12月例会は少し早目のクリスマスパーティを兼ねた軽食会として開催され、初参加の研究者、大学生を含む11名の参加がありました(ちなみに今アメリカでは「Merry Christmas!」といわず「Happy Holiday!」というそうです)。特集企画担当者である山本宏樹さんや、帝京大学『教育』を読む会のお二人が参加されるなど、いつになく多様な顔ぶれで交流することができました。

特集1「シメない教育のすすめ」については、特集企画担当者の山本さんから、ご自身の論文を含めて特集の意図の解説がなされました。
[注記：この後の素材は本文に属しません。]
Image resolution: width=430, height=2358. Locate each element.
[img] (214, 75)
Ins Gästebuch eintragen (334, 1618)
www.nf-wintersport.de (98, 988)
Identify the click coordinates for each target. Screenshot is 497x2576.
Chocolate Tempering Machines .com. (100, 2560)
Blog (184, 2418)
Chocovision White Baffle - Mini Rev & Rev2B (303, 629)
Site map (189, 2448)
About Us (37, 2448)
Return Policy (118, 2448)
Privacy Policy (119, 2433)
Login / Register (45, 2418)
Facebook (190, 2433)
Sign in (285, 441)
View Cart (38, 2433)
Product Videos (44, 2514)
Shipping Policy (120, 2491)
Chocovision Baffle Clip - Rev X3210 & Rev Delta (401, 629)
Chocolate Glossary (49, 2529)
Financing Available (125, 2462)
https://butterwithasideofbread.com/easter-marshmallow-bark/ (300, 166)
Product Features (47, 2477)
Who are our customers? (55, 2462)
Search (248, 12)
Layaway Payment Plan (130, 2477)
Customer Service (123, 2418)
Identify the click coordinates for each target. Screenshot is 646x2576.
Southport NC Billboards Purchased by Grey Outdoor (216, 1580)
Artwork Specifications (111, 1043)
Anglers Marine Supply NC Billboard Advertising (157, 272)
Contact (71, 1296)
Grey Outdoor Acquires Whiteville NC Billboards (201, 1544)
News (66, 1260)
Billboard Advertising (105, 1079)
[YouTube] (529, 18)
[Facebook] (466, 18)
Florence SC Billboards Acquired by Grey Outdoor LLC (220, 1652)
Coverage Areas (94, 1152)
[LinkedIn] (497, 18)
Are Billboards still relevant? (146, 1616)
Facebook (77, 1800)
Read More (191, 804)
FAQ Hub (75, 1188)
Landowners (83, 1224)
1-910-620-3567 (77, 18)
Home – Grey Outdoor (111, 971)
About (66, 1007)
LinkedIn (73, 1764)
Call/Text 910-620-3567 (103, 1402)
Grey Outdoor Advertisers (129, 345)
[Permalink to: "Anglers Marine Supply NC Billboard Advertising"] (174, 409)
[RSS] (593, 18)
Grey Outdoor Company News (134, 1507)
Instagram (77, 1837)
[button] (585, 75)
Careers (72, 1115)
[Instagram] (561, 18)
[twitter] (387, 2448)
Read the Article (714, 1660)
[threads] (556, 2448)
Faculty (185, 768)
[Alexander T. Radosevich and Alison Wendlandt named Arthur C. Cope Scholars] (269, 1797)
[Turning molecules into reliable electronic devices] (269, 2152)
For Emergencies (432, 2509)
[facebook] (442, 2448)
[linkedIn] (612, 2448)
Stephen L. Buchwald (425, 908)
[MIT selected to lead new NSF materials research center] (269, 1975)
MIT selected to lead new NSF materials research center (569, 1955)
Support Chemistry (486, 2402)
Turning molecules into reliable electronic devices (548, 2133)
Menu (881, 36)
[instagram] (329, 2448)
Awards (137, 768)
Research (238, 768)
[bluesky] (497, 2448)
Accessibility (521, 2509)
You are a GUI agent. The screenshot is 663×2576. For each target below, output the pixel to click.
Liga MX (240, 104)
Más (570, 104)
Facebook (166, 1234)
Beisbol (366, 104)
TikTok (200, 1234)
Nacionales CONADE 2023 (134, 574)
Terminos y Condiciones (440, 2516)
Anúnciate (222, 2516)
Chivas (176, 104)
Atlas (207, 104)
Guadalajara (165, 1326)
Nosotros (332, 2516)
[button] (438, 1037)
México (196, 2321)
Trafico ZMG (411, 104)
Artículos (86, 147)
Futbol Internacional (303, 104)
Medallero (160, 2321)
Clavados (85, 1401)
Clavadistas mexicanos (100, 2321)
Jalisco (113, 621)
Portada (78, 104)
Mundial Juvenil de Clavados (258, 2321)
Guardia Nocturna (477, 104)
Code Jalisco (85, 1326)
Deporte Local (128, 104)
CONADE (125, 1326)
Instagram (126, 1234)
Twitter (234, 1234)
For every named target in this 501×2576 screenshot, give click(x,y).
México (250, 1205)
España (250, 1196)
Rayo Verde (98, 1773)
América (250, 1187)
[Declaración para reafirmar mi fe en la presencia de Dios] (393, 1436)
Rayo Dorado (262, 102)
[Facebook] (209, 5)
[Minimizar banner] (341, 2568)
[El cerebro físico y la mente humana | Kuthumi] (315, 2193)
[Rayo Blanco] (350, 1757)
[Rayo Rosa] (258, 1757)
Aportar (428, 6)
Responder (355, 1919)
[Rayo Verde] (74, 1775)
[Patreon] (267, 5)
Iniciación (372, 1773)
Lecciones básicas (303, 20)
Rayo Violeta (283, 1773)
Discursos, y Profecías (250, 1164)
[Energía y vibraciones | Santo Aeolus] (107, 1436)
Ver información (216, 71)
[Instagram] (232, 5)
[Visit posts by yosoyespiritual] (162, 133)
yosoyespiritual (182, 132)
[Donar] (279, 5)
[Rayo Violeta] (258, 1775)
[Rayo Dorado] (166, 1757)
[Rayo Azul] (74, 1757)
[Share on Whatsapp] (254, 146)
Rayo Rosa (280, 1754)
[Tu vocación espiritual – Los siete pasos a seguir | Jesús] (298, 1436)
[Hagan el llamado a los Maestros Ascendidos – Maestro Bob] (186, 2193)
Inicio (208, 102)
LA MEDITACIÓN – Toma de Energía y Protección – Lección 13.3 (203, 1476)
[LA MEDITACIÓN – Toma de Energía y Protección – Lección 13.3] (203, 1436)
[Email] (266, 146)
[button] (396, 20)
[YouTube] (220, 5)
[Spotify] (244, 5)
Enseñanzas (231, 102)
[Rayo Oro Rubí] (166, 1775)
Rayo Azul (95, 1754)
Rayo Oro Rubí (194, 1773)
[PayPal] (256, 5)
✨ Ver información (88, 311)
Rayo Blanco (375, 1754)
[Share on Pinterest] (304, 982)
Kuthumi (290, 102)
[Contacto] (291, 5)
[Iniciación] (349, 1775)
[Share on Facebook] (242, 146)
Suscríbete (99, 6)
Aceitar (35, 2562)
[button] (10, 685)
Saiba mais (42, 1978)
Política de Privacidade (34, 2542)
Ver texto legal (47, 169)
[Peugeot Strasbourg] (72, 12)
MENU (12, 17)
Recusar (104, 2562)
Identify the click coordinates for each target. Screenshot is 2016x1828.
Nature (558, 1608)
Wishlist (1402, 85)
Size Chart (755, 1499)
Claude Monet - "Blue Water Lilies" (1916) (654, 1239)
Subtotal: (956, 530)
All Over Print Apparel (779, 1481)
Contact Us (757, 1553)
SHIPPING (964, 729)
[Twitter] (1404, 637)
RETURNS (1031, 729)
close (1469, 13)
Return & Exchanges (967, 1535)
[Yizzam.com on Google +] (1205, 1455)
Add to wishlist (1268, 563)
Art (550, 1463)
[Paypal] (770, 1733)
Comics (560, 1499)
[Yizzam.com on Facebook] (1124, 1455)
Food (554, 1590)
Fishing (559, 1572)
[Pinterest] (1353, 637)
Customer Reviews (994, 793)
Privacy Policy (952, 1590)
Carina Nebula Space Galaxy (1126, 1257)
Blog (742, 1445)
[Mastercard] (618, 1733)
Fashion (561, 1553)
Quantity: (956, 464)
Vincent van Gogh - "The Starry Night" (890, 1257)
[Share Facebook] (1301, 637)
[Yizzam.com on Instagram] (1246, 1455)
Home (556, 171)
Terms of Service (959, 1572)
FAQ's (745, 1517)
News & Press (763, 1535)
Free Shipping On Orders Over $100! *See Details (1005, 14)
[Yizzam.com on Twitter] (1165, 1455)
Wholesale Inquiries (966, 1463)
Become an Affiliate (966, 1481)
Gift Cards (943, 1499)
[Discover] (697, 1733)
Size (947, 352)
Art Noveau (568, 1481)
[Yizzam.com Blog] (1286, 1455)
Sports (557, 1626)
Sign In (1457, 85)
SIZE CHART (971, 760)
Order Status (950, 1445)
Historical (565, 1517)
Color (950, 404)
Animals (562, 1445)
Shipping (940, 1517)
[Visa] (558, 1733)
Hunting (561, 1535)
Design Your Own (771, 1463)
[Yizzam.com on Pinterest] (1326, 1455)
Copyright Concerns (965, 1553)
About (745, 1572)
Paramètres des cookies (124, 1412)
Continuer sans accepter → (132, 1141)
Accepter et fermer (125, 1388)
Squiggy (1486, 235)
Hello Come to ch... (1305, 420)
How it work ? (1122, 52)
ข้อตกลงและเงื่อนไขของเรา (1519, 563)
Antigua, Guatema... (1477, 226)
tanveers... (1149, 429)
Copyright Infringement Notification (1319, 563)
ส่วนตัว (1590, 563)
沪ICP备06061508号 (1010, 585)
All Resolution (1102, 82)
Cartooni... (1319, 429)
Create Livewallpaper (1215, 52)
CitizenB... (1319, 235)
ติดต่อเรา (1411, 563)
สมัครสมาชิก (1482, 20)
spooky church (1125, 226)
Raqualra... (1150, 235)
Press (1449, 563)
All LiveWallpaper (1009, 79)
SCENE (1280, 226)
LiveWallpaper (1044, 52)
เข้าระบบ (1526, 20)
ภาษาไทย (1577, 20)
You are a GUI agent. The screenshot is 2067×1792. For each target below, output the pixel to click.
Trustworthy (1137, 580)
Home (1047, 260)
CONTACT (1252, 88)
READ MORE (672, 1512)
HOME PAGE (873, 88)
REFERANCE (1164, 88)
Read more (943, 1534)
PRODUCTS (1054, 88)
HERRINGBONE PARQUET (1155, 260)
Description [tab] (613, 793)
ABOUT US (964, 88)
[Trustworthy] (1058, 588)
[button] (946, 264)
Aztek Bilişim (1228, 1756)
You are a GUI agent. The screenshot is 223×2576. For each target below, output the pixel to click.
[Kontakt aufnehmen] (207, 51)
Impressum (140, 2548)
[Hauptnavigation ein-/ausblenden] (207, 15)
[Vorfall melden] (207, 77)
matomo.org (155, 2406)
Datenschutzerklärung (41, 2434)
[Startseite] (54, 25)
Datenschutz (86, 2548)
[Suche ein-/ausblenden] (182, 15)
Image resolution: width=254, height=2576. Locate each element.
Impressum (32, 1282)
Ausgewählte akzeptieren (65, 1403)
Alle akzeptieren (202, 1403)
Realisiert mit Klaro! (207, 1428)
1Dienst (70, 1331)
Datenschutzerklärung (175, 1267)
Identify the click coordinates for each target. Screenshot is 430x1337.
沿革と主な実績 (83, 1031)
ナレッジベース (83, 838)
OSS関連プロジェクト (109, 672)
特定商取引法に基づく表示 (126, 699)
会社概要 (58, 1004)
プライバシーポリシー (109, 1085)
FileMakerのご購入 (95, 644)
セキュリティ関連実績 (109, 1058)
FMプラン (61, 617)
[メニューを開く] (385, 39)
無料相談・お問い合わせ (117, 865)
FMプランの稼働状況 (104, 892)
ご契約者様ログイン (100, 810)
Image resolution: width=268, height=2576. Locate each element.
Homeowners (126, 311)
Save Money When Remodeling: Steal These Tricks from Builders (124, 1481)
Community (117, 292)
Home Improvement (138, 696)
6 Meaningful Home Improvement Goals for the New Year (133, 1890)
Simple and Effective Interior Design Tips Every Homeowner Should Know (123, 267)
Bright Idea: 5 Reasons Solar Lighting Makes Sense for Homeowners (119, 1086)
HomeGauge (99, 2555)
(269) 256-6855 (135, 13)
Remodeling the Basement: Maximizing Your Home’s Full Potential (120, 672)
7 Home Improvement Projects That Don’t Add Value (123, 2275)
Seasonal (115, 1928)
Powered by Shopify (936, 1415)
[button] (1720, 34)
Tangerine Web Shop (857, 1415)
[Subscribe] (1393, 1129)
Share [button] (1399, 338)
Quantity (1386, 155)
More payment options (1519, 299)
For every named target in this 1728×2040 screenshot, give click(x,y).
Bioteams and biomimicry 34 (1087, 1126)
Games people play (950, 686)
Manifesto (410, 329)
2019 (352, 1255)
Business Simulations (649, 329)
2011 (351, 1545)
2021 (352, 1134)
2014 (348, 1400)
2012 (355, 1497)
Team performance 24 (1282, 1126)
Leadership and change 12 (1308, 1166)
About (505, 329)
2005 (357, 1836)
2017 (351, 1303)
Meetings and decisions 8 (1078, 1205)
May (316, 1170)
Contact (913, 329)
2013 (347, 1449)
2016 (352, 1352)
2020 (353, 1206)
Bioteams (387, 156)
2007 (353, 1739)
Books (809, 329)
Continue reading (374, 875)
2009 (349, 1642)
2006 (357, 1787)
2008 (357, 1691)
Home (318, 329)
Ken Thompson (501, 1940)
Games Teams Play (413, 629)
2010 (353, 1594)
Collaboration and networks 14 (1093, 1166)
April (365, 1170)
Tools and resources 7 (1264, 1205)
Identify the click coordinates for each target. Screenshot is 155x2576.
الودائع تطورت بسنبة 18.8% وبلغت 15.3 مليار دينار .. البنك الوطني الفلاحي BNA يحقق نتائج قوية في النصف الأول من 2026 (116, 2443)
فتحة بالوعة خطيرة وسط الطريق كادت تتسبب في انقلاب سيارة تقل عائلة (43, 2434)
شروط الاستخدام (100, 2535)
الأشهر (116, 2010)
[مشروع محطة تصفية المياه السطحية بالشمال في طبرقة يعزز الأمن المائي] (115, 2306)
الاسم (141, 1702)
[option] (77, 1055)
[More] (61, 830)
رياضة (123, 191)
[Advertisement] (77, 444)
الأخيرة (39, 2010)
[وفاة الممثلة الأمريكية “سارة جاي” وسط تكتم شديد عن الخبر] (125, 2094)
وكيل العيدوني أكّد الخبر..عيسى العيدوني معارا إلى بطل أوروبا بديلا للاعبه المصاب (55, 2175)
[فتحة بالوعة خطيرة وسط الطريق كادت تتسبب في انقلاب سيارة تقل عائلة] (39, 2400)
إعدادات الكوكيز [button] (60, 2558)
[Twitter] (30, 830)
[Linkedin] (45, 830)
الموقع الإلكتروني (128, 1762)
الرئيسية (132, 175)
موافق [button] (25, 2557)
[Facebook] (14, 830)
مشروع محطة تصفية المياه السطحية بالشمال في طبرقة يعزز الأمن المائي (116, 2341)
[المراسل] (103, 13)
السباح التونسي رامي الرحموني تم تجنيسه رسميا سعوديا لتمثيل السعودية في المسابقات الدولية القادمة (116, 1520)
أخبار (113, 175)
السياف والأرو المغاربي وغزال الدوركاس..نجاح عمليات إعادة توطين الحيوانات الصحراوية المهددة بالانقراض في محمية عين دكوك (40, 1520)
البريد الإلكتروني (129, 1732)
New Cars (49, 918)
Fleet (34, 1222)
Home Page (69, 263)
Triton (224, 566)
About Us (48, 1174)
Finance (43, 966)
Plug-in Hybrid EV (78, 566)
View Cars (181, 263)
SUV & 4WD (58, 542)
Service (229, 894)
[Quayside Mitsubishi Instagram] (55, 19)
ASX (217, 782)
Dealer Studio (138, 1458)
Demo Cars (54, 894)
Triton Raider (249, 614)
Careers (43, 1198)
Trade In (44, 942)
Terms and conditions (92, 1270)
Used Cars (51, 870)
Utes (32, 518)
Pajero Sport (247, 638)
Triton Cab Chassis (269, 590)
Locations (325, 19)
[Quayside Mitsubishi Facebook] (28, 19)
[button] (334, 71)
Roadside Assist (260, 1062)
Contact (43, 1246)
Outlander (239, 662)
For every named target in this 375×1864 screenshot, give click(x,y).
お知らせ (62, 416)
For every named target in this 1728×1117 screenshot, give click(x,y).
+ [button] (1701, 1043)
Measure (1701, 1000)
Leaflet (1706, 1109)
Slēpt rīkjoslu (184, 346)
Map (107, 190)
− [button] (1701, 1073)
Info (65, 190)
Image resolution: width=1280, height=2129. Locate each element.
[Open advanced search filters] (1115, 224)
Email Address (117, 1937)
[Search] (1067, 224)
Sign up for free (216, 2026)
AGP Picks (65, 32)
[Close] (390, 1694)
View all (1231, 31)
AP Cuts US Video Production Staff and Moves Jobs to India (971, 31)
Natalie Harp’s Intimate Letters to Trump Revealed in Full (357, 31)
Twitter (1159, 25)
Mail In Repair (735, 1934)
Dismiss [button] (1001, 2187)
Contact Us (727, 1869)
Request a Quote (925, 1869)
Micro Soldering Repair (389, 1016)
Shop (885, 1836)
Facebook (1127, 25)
教育技術を徹底的に追求する動きについて教職倫理のあり方を問うた山本論文については、一見対極的にもみえる中村健一氏と菊池省三氏の教育実践に共通する戦略性をどう評価するかが議論になりました。そして「シメる教育」が効果をあげることがあるとすれば、その前提に教師と子どもの間に信頼関係が成立していることが条件である、といった意見が出されました。「北風でもなく太陽でもなく」と題された高原論文は、北風と太陽を使い分けるという一つの回答を示しているようにみえます。しかしどちらも「旅人の思いとは無関係に彼をどう動かすかを考えている」にすぎないから、「『うまく子どもを動かせた』と思ったときこそ、自分は『教育』から最も遠いところにいるかもしれない、と思うくらいでちょうどいい」という締めくくりには共感が示されました。

また河合論文で発達要求を奪うものとして批判的に言及されている、特別支援教育における行動の枠づけ(行動主義)については、身近な事例に即して意見交換がなされました。

特集2「実践記録 書いてみた・読み解いてみた」に対しては、教育実践が不在であるという不満が出されました。他方、特集1の増田論文にみられるような教師としての模索の過程の記述も、(教育実践そのものでないとしても)ある種の実践記録と解釈してよいのではないか、という意見も出されました。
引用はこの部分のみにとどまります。